Additional signs and symptoms might include:
- Fatigue or malaise.
- Difficulty paying attention or concentrating.
- Memory impairment.
- Mood disturbance or irritability
- Excessive daytime sleepiness.
- Hyperactivity, impulsivity, aggression, and other behavioral problems.
- Reduced motivation, energy, or initiative.
- Higher risk of errors or accidents.
Treatment for Shift Work Sleep Disorder
Drugs that promote wakefulness, while they can alleviate weariness or insomnia, cannot replace sleep. The wakefulness-promoting drugs modafinil/Modalert and armodafinil have been given licenses by the Food and Drug Administration (FDA) to treat shift work issues. It might be simpler to retain concentration throughout your shift if you take these medications an hour before work. Online and over-the-counter pharmacies both sell the medication Modalert. It’s crucial to remember that medications that promote wakefulness cannot totally restore awareness to the point where it is safe to drive or do hazardous tasks at work. Armodafinil(Waklert 150mg) and modafinil both carry the risk of addiction and undesirable side effects.

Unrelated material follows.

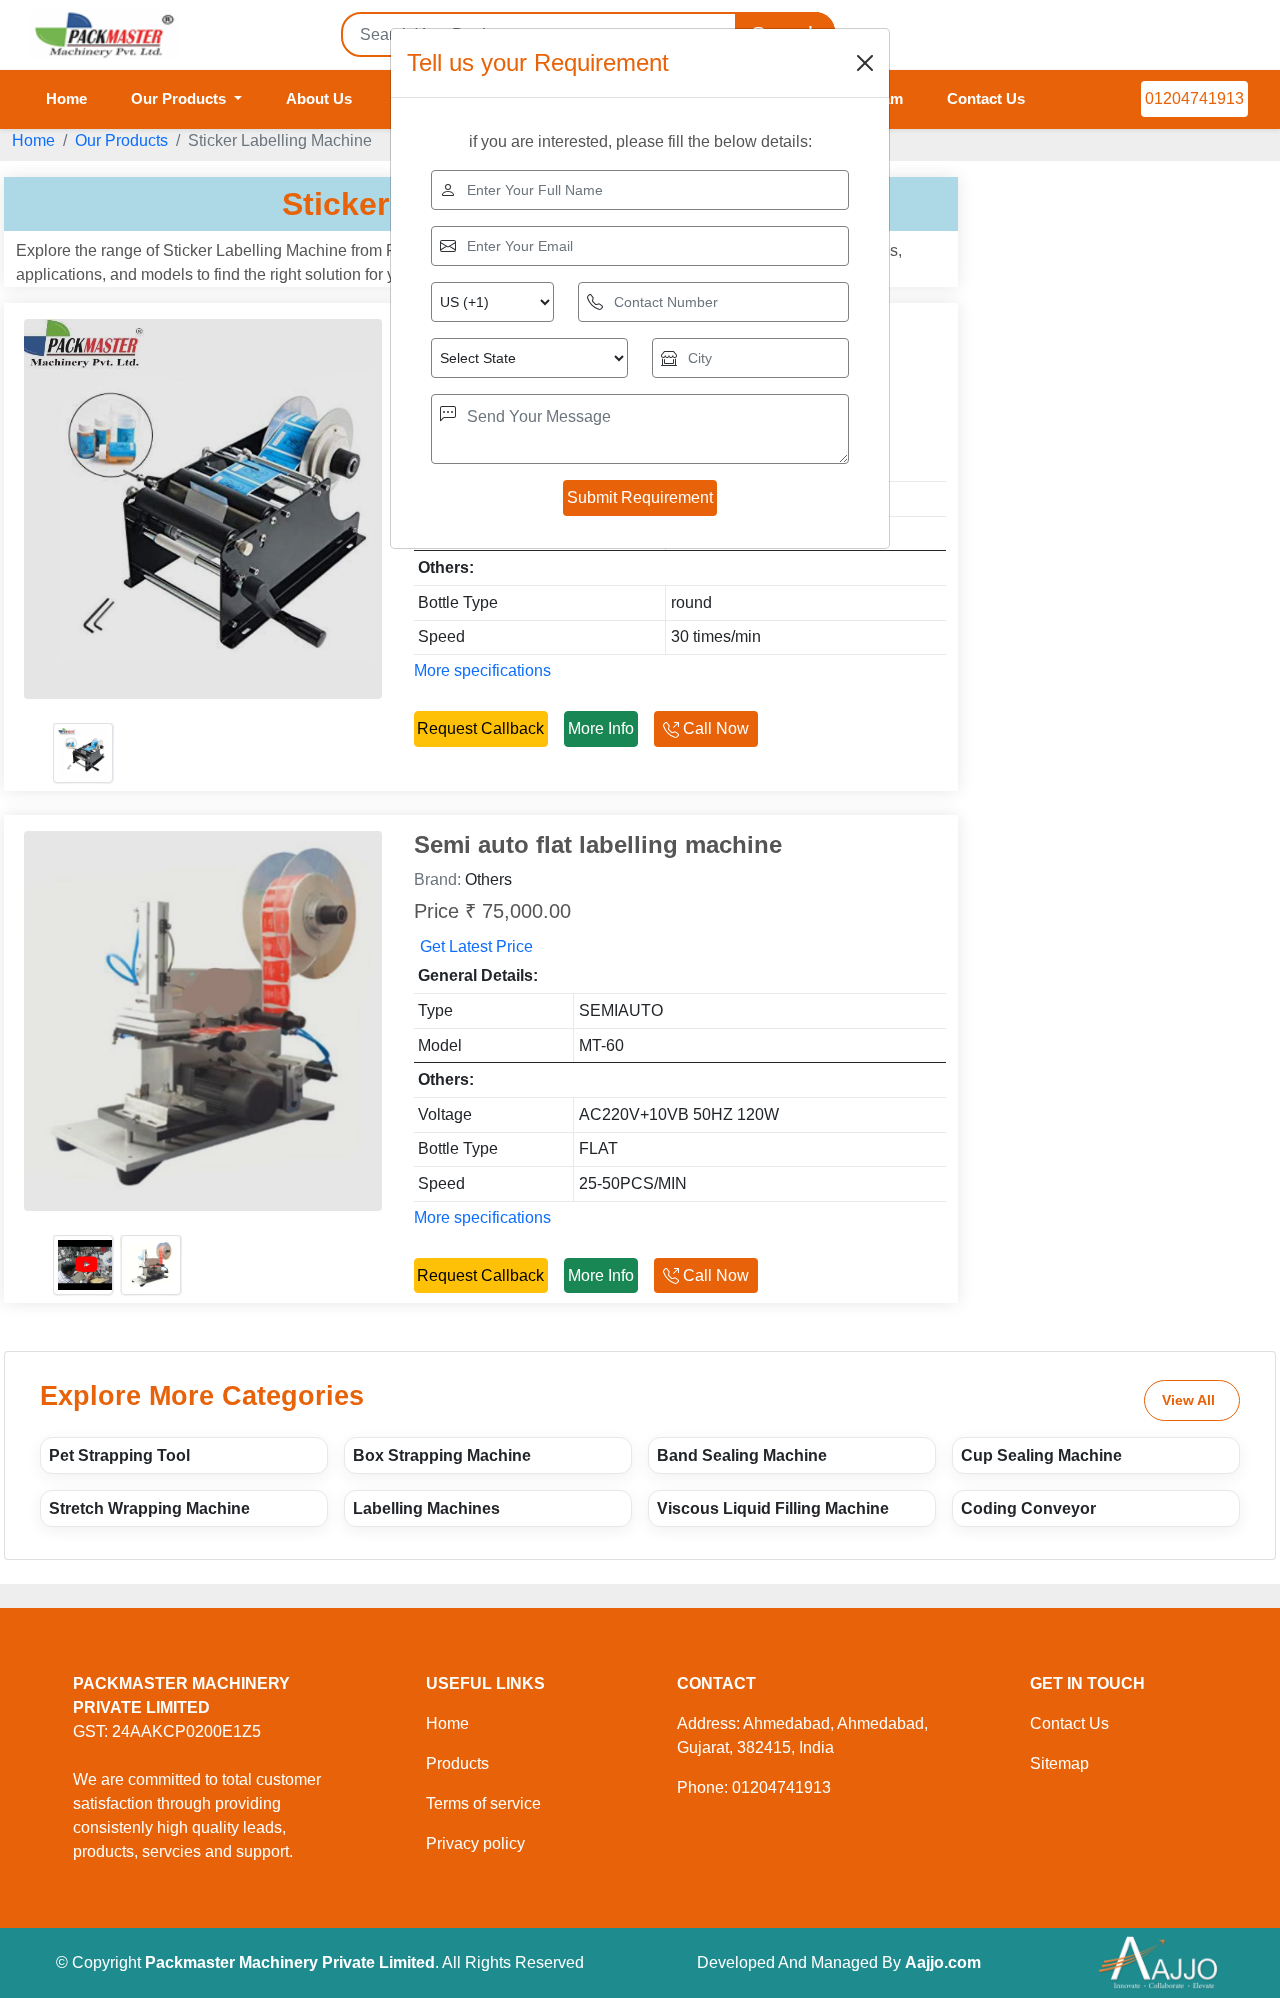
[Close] (865, 63)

Shift workers may find it simpler to fall asleep when using benzodiazepines and other sleep-inducing medications. If you use a sleep aid at the beginning of your shift, proceed with caution because further accidents could occur if the drowsiness doesn’t go away right away. Existing sleep problems, such as sleep apnea, could become worse with the use of sleep medicines, which have the potential to become habit-forming. It is advisable to speak with your doctor about the appropriate sleep medication dosage and time for your specific schedule.
While medication for shift work can alleviate weariness or insomnia, it cannot replace sleep. Before starting a new medicine or adjusting your dosage, consult your doctor first.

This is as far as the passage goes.